81分にも大きなサイドチェンジからアーリークロス。鄭大世に代わって入った村田に折り返されると、ファーで北川が合わせて押し込む。4点目とし、熊本は万事休しました。

徐々に、徐々に、時間とともに相手に着いていけなくなる。清水のボール運び、熊本のチェイシングを剥いでいくパス交換もみごとでしたが、それにしても熊本の守備に組織性はありませんでした。これほどまでに相手に着いていけないのは、震災後初の試合、千葉戦を思い起こさせました。それほど、選手たちの疲労は蓄積しているんだと。

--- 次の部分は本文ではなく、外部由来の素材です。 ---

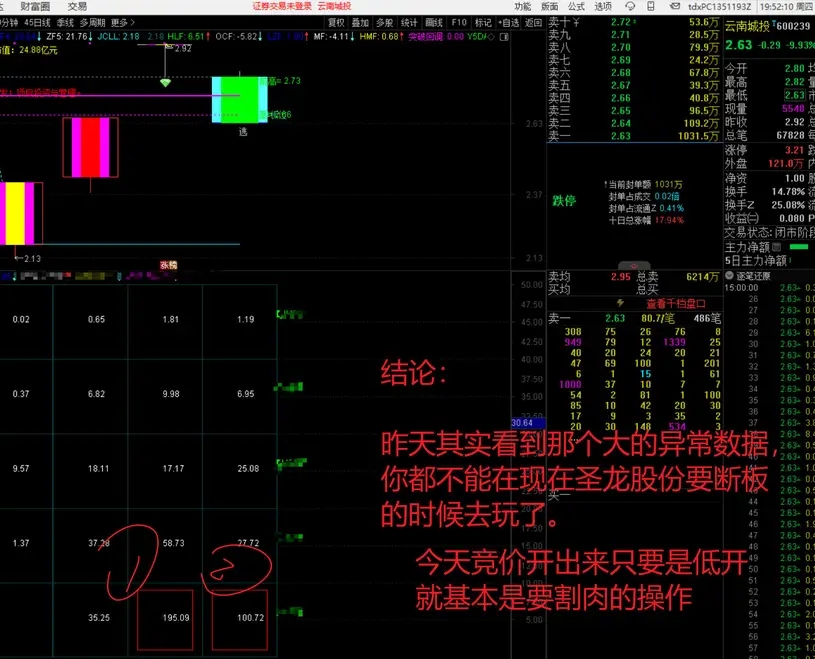Open the 自选 add-to-watchlist dropdown
The image size is (815, 659).
coord(509,22)
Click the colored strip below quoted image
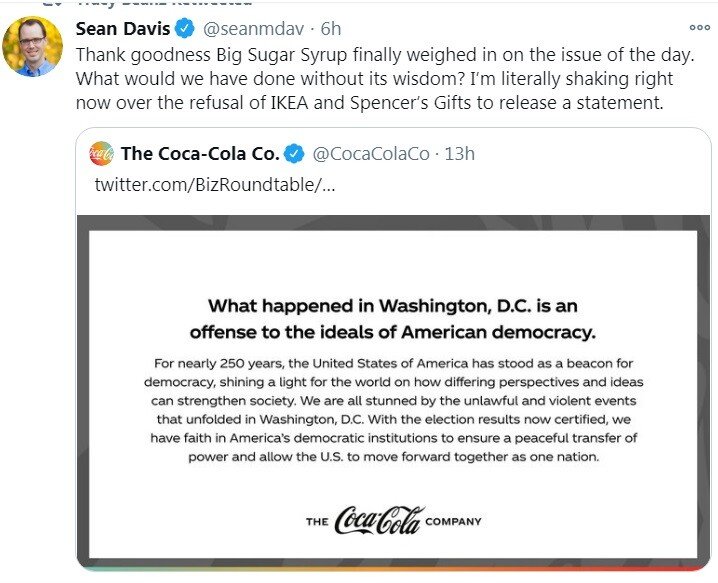 point(394,566)
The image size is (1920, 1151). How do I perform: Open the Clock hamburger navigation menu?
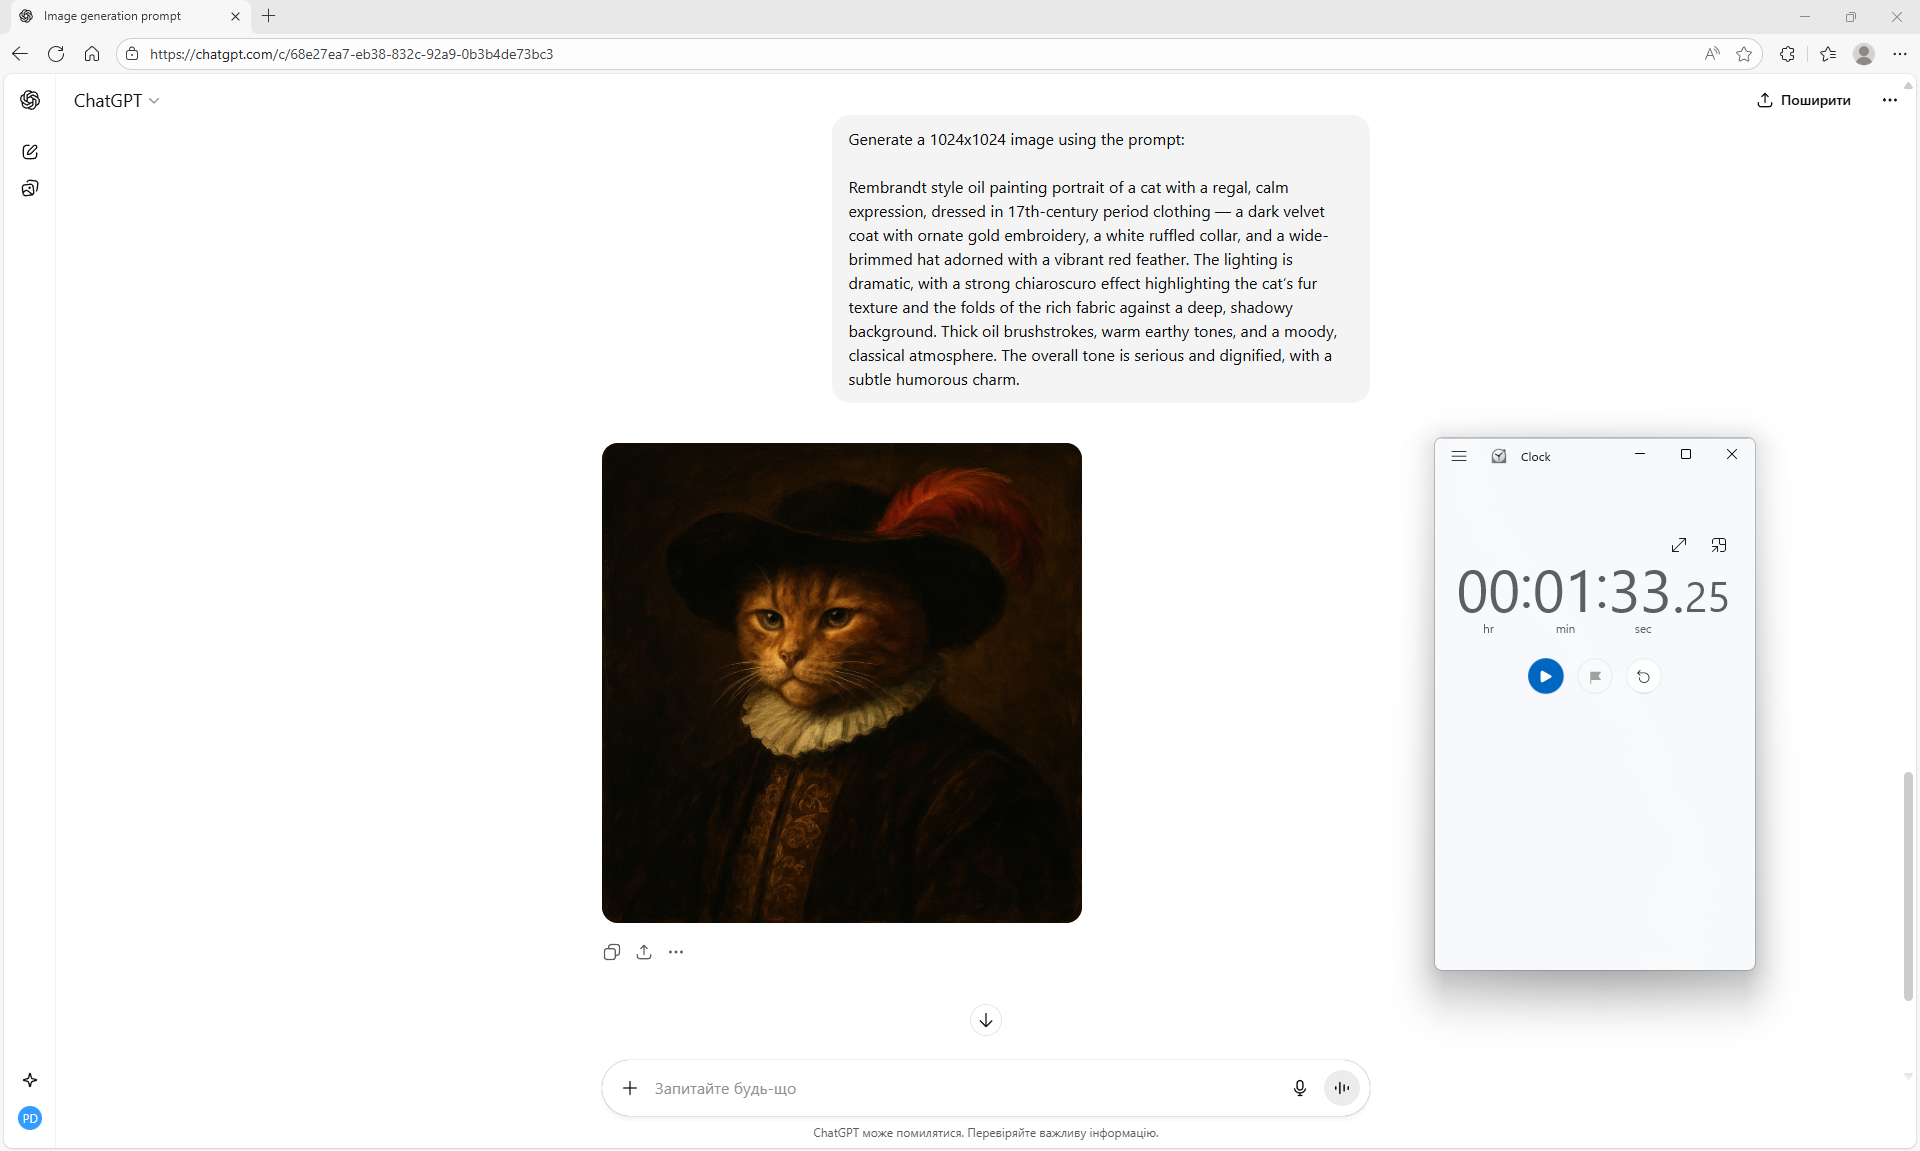(1459, 456)
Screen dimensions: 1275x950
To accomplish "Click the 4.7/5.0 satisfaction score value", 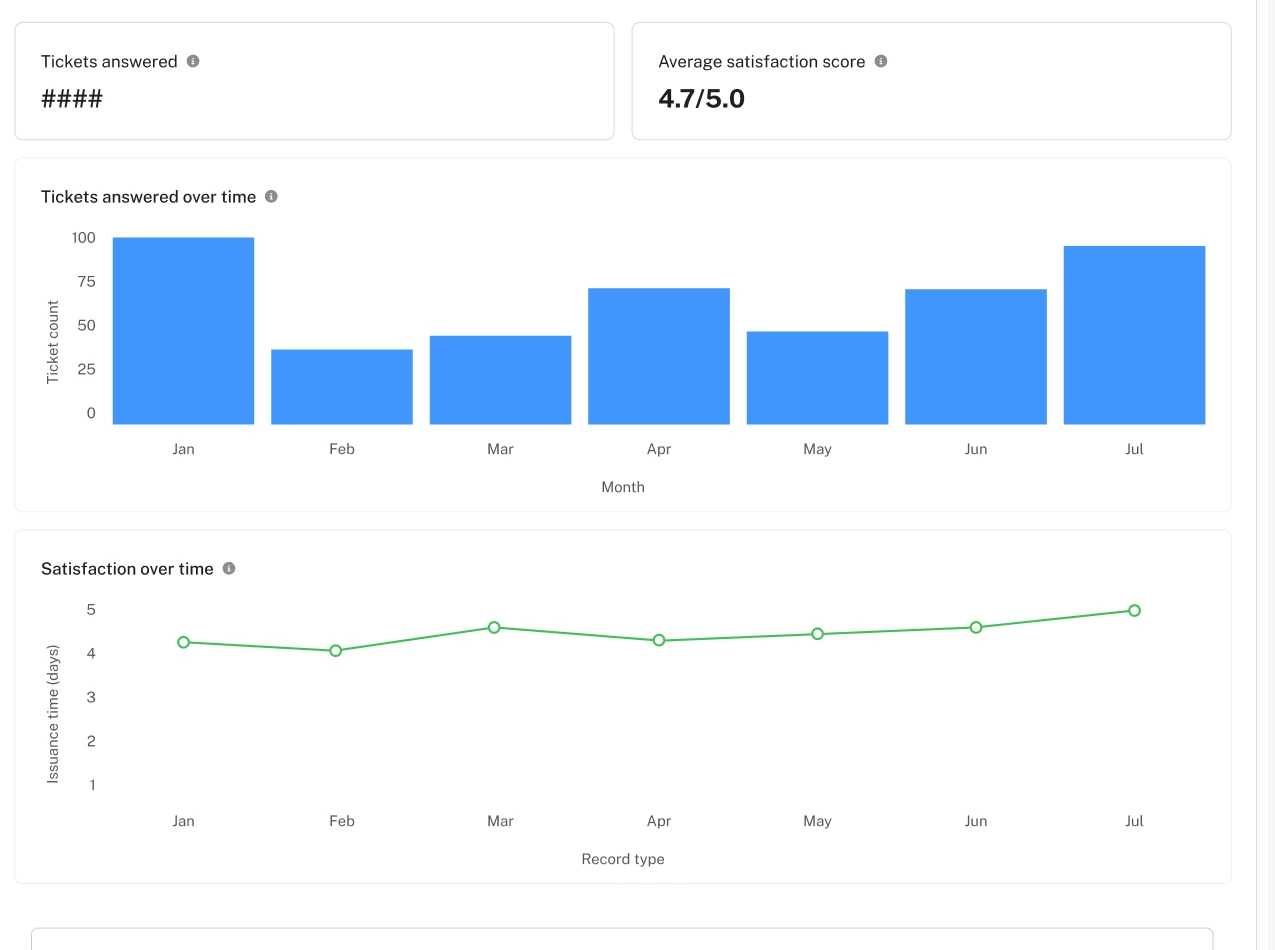I will [701, 98].
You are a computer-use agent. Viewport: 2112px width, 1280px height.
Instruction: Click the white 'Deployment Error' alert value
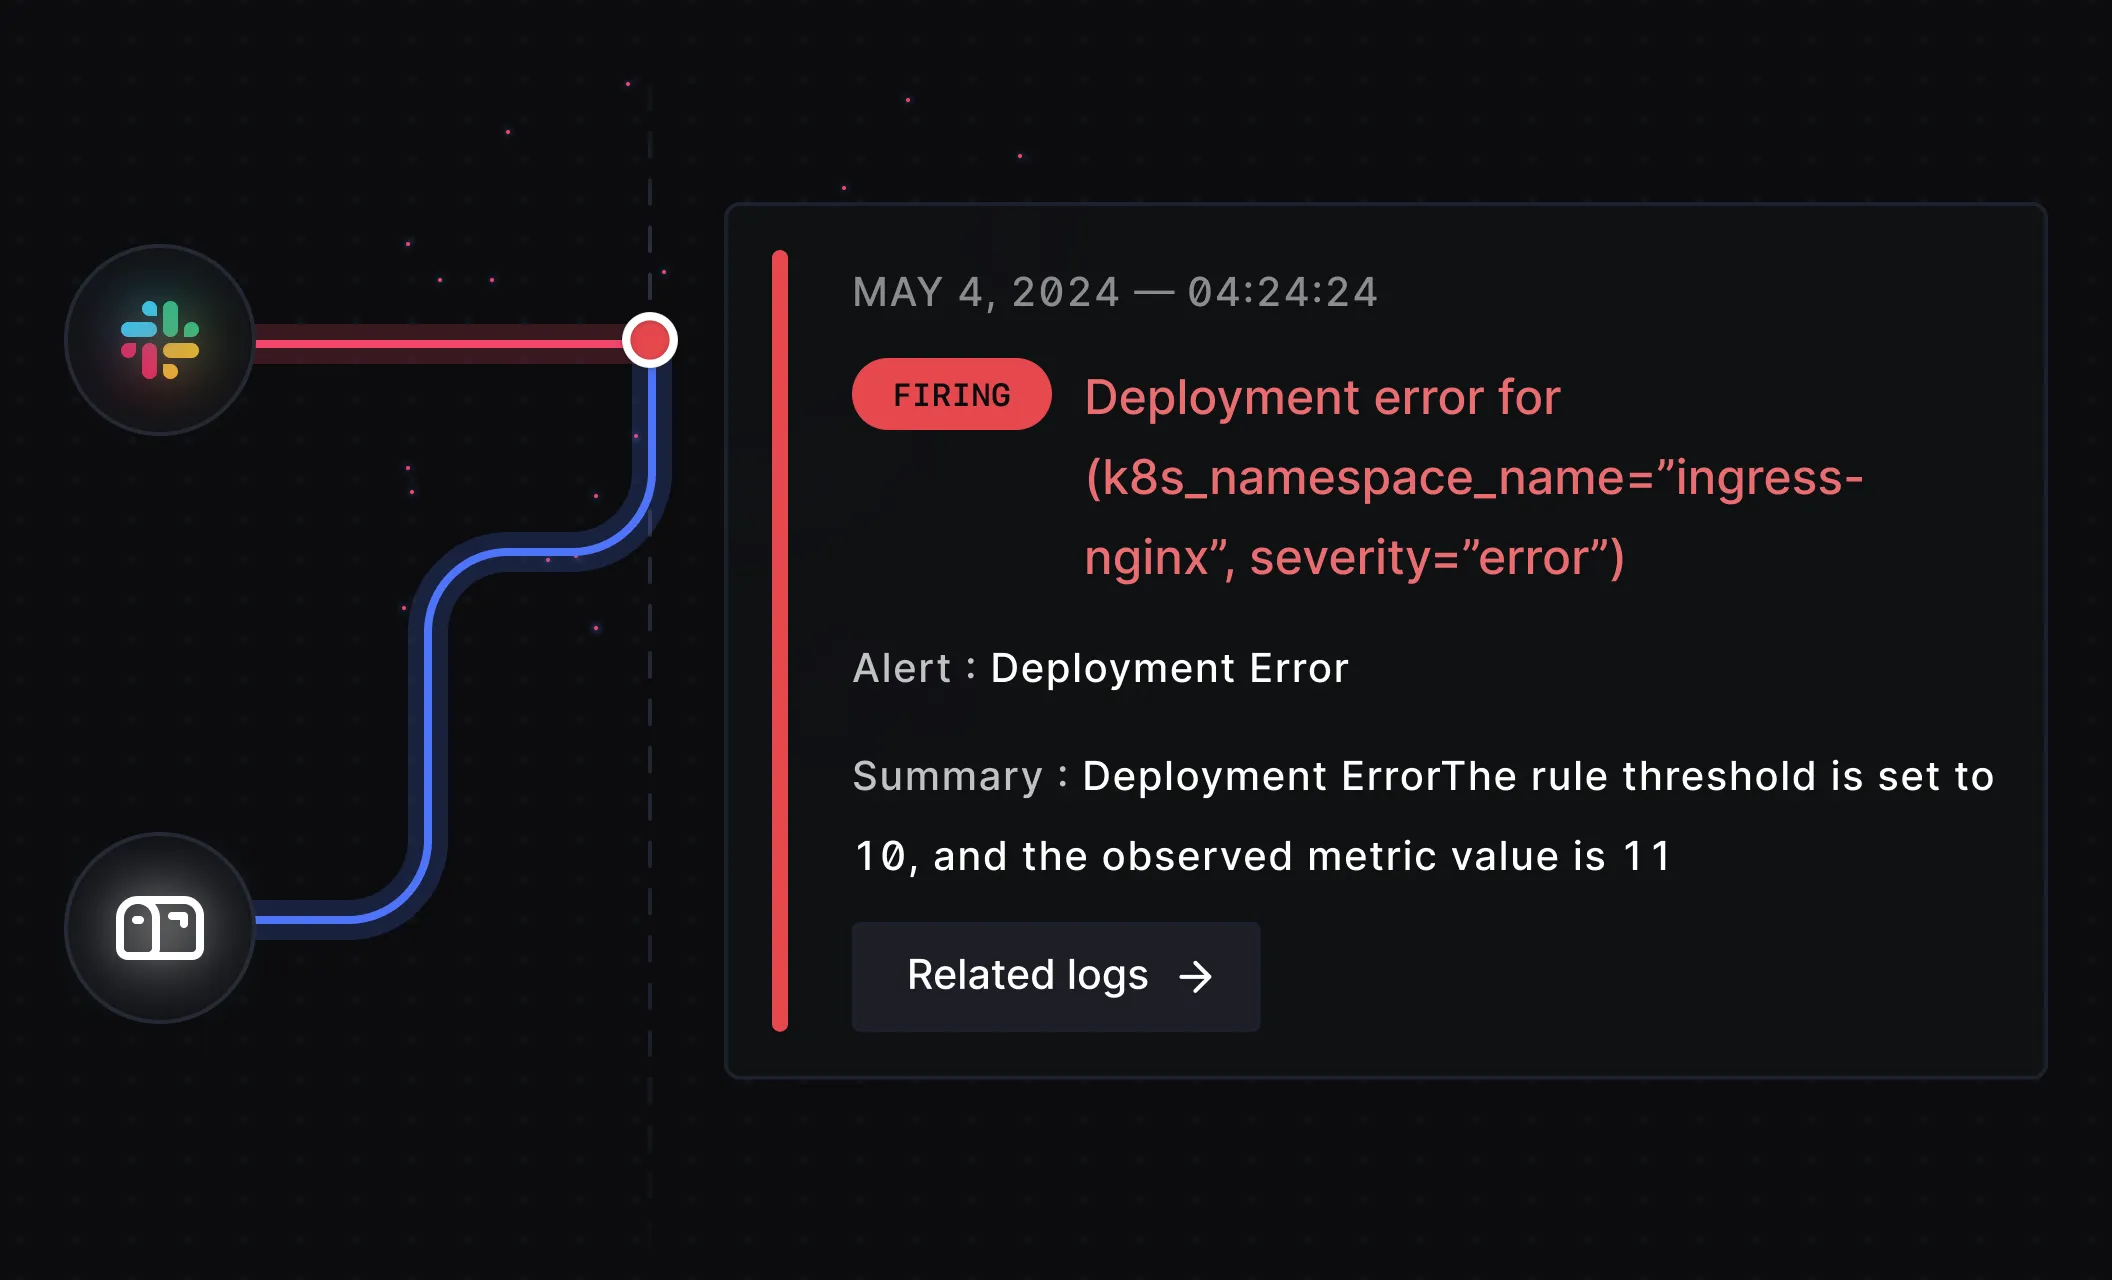click(x=1169, y=668)
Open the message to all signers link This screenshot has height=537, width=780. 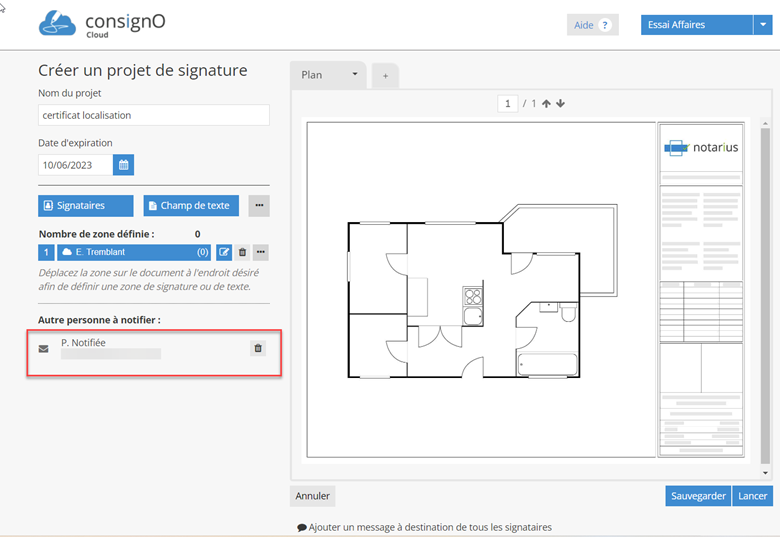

唯一の光明は、この日途中出場でデビューを果たしたルーキーの八久保。カウンターからアンデルソンのアーリークロスをゴール前でピタリと右足でトラップするとシュート。残念ながら右サイドネットでしたが、見せ場を作った。スピードとセンス。もっと長い時間見てみたいと思わせました。

「疲労困ぱい ロアッソ3連敗」というのが翌日の熊日の見出しでした。大差の続いた3連敗でした。「熊本に戻り、しっかり休ませて、切り替えて次節に臨みたい」というのが指揮官のコメントでした。確かに、いつからでしょう。選手たちに一日のオフもなかったのではないでしょうか。

そうやって5連戦を戦いましたが、確認してみれば、震災後スキップした5試合のうち、ようやく消化できたのは2試合。まだ3試合が、今後の日程のなかで入ってきます。

指揮官の言葉ではありませんが、”戦士”たちには、今週ゆっくりと休養をとって貰いたい。身体も、そして心も。次節までのおよそ1週間。本当に久しぶりに長い間隔なのだと思います。そして主将・岡本が言うように「ゼロからやり直すしかない」(熊日)。われわれは今、そういう局面に立たされているんだと思います。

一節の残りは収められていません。